GIVEN TASK.
Count the lines in the records below that contain the string "Click", treating uppercase and lowercase letters as different. Give only the number.

DATASET CONTENT.

****************

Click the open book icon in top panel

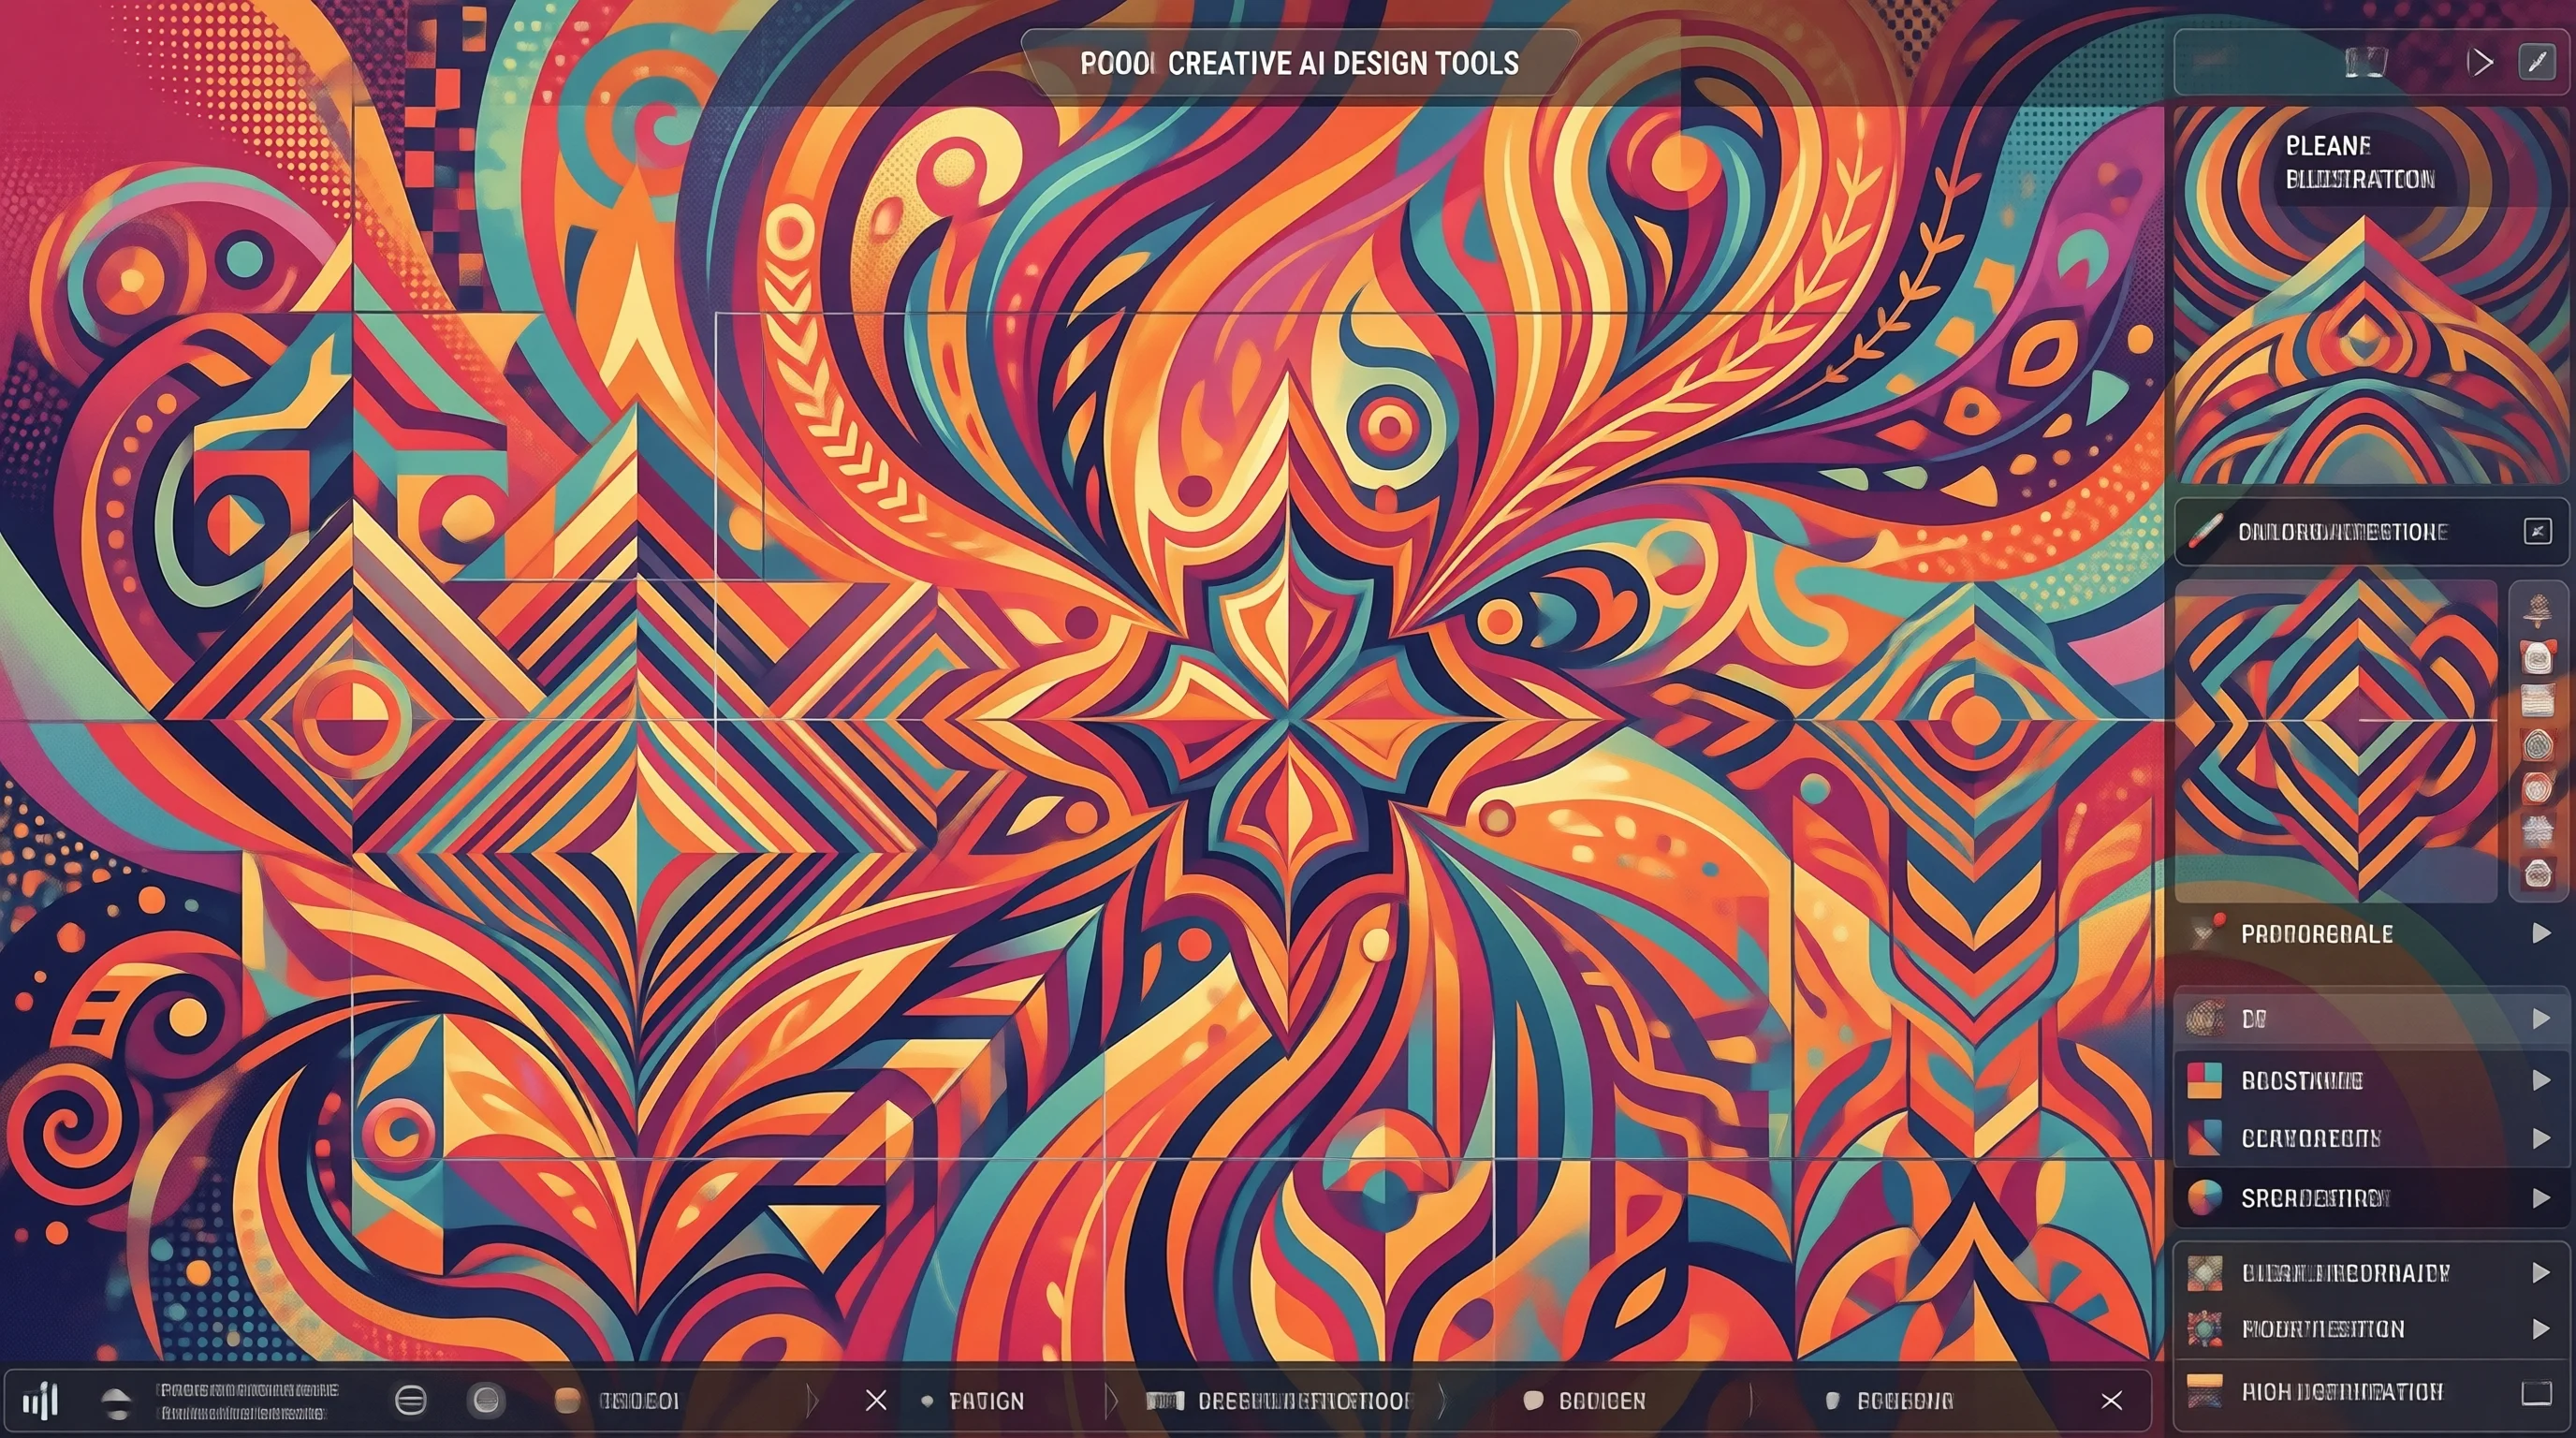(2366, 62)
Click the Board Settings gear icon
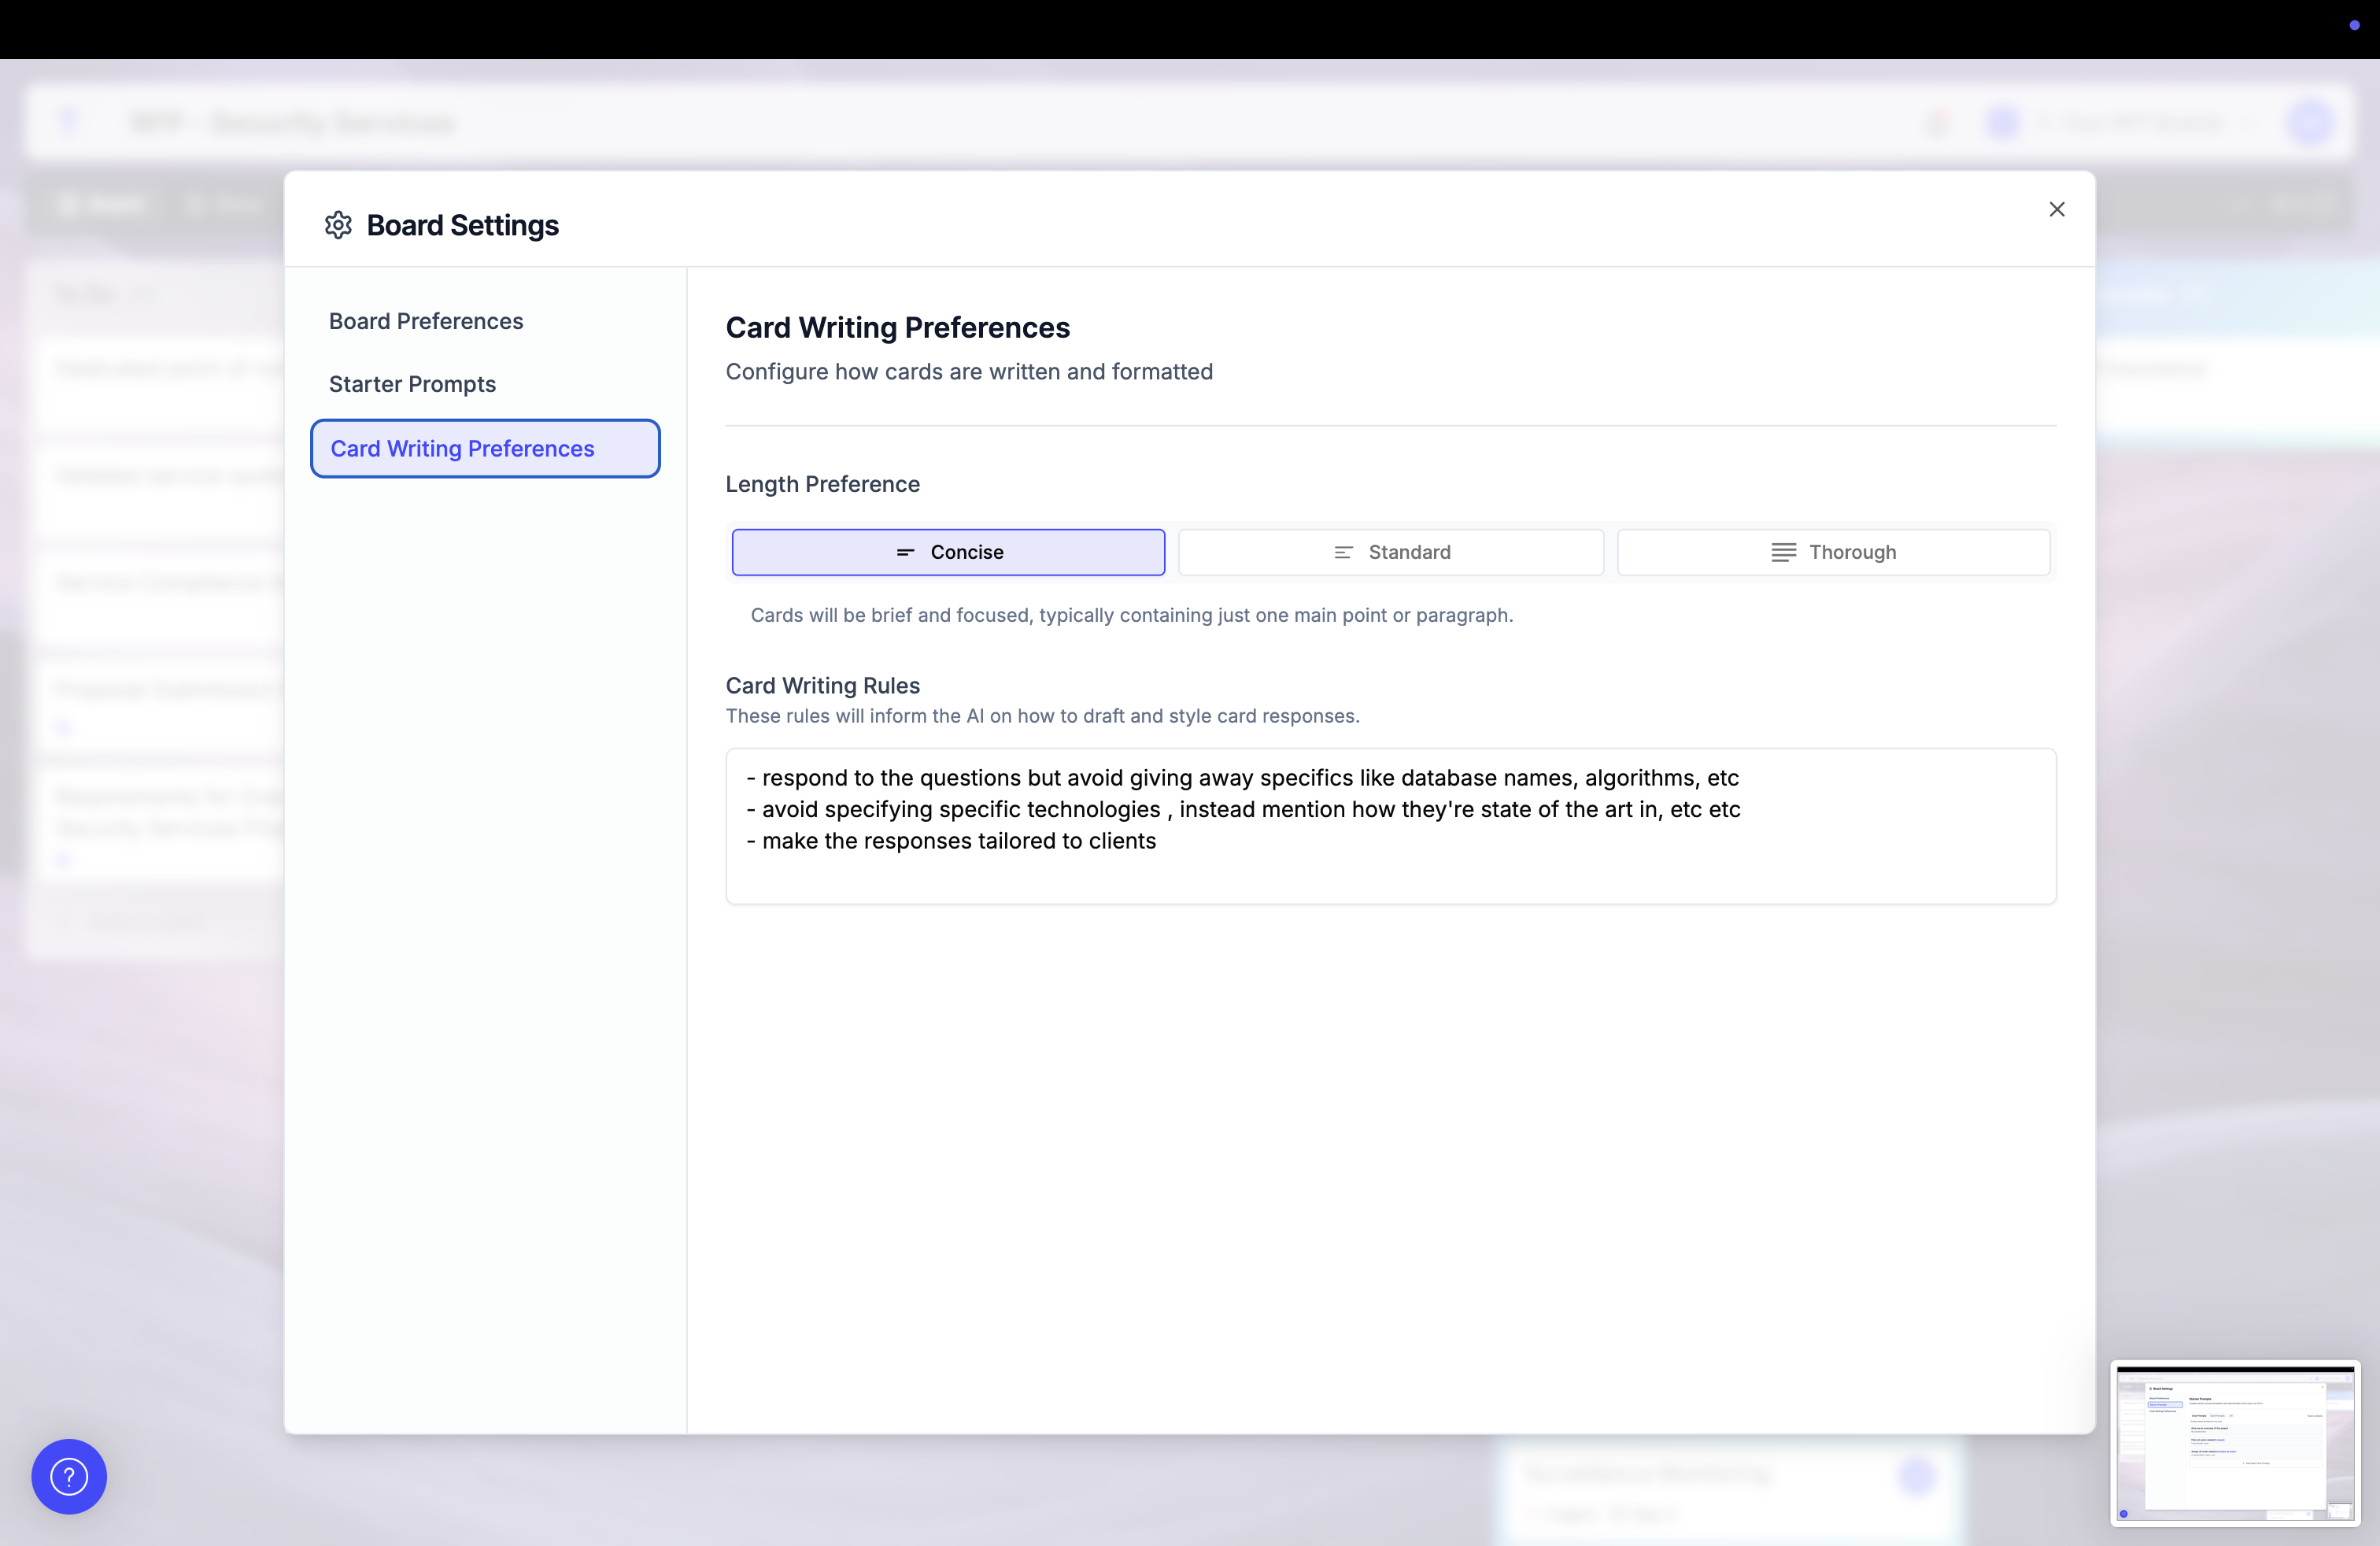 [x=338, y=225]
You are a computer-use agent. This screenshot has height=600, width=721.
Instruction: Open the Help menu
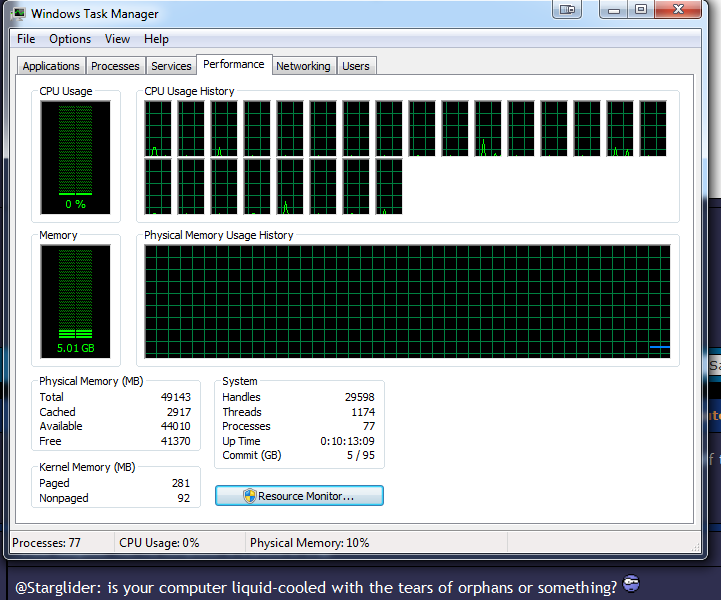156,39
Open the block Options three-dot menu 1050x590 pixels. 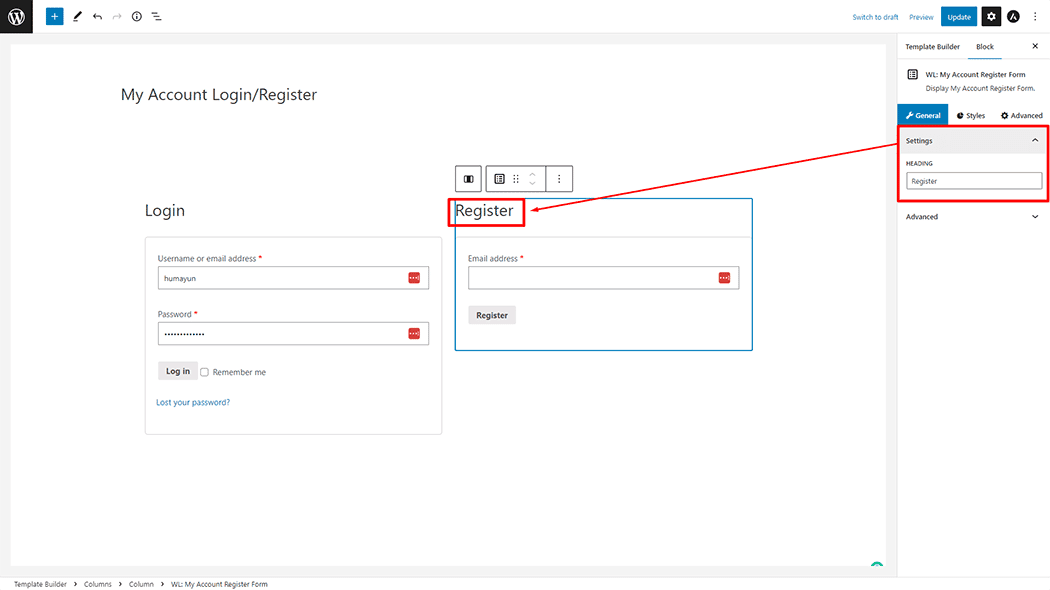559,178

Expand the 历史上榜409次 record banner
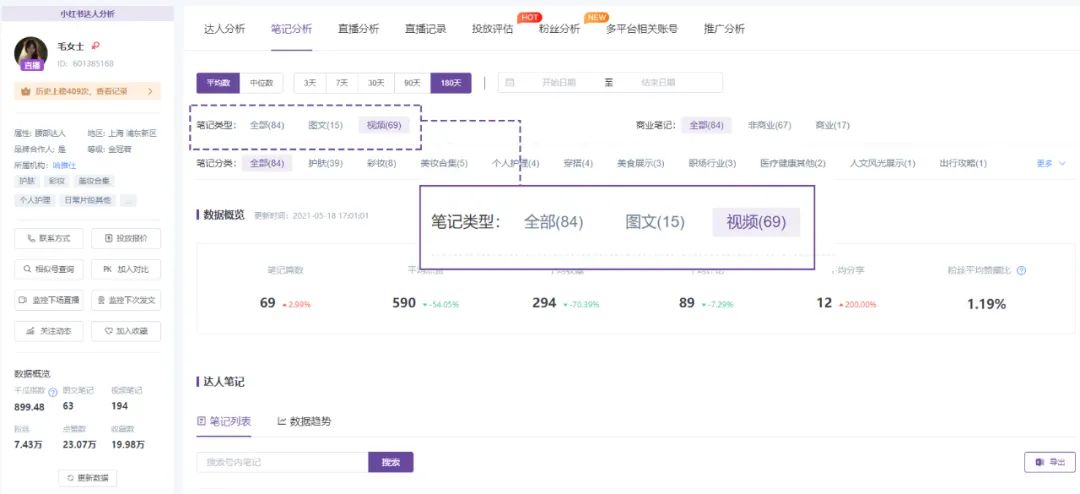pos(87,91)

****************

RESPONSE TO THIS EXERCISE.
2